Scientists Dig up Oldest Evidence of Leukemia

Oldest Evidence of Leukemia
Photo Courtesy: UPI

TUBINGEN, Germany, Aug. 31 (UPI) — Researchers in Germany have found what they believe to be the oldest case of leukemia. Evidence of the disease was discovered in the bones of 7,000-year-old human skeleton, unearthed at a Neolithic site in southwest Germany.

The remains belong to a woman, about 30 to 40 years old. She was part of an early civilization called the Linear Pottery culture, or LBK. These early farmers settled across Central Europe between 5500 and 4500 BCE, producing pottery marked by distinctive linear decorations.

Infectious disease and malnutrition were common among these early farmers — and that’s in the good years. Poor farming seasons often precipitated violence between neighboring settlements.

But the woman of interest — analyzed by researchers from Senckenberg Center for Human Evolution and Paleoenvironment and the University of Tubingen — showed no signs of infection or nutrient deficiency. Instead, researchers found evidence of bone cancer.

“We examined several bones of the skeleton with our high-resolution computed tomography system, and we found an unusual loosening of the interior bone tissue — the cancellous bone — in the upper right humerus and the sternum,” lead researcher Heike Scherf said in a press release.

The researchers say they can rule out osteoporosis, as such a condition would also exhibit symptoms in other bones. Scientists also compared the woman’s shin bone to those of other skeletons from the same settlement, but no other specimens showed similar signs of deterioration.

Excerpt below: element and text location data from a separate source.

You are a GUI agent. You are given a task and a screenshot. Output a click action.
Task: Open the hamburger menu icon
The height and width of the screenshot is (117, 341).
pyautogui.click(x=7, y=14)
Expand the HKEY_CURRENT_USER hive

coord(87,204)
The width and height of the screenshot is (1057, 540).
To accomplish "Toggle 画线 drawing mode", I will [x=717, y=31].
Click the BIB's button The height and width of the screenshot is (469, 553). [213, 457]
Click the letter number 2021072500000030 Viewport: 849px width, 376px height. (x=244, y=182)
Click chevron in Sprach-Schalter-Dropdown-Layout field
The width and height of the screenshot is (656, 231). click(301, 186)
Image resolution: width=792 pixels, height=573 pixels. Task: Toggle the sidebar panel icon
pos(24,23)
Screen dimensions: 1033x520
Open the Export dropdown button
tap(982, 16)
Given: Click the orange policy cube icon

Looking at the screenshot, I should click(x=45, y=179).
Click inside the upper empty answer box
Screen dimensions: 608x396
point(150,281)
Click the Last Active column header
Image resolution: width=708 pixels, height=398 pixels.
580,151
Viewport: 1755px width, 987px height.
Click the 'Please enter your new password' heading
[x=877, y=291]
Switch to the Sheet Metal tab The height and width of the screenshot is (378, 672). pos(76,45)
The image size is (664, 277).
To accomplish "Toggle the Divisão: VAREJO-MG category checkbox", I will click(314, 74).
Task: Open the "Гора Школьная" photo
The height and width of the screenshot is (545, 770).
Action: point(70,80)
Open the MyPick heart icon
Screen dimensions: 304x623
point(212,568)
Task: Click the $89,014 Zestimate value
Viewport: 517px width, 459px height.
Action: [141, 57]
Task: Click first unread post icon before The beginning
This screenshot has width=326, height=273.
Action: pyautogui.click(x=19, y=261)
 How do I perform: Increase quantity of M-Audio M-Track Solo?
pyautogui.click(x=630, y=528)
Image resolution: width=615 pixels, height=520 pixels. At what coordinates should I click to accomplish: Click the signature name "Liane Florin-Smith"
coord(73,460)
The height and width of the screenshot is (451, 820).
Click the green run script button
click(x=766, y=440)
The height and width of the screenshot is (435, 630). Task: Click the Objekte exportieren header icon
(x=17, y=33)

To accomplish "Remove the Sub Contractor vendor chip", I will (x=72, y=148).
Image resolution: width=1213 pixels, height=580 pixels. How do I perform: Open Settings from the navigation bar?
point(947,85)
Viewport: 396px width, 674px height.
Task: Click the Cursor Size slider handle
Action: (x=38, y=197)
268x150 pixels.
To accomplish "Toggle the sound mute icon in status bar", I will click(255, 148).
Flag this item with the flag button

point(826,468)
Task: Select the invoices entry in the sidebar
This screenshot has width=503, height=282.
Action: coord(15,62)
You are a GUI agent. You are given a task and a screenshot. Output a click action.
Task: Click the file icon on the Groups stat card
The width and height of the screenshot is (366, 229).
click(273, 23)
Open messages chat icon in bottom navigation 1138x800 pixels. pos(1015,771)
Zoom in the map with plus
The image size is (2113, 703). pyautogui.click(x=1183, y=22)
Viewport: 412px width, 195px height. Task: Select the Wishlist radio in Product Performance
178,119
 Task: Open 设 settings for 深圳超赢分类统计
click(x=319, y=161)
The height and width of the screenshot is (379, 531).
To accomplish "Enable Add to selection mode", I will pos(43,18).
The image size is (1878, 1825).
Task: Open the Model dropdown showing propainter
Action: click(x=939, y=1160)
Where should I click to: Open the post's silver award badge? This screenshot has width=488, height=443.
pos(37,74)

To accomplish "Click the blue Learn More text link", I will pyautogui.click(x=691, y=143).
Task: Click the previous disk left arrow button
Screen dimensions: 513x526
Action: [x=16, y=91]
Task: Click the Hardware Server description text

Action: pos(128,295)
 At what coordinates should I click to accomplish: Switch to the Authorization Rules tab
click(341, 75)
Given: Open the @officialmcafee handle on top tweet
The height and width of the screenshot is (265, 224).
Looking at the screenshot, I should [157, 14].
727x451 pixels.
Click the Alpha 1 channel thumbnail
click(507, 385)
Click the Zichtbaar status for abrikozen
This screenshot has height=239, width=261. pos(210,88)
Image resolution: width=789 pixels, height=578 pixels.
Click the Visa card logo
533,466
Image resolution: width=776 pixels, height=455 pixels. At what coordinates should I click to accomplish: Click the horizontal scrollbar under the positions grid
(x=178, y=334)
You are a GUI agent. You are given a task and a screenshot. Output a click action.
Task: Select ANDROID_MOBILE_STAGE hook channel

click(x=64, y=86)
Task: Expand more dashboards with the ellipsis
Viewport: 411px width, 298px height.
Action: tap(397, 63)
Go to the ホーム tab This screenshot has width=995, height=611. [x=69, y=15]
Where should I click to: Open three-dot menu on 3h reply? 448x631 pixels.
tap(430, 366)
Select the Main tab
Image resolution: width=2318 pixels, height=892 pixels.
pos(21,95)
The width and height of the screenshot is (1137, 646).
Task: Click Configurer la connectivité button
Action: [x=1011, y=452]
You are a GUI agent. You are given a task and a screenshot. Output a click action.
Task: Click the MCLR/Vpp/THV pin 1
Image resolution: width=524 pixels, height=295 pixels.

“None of the other specimens showed this significant pattern,” Scherf added. “Even though they come from the same site and belong to the same age group.”

The evidence suggests an early incidence of leukemia — the oldest ever. Though researchers can’t confirm that the woman actually died from the cancerous growth.

The researchers presented their findings in August to first European conference on evolutionary medicine, held at the University of Zurich.

“Based even on such state-of-the-art imaging, one can never be 100 percent sure about such a paleopathological finding,” Frank Ruhli, director of Zurich’s Institute of Evolutionary Medicine, who did not participate in the study, told Discovery News.

“That said, to have an indication for the oldest paleopathological record of a modern, frequent disease with a major impact such as leukemia is very important from the perspective of the evolution of the disease,” Ruhli said.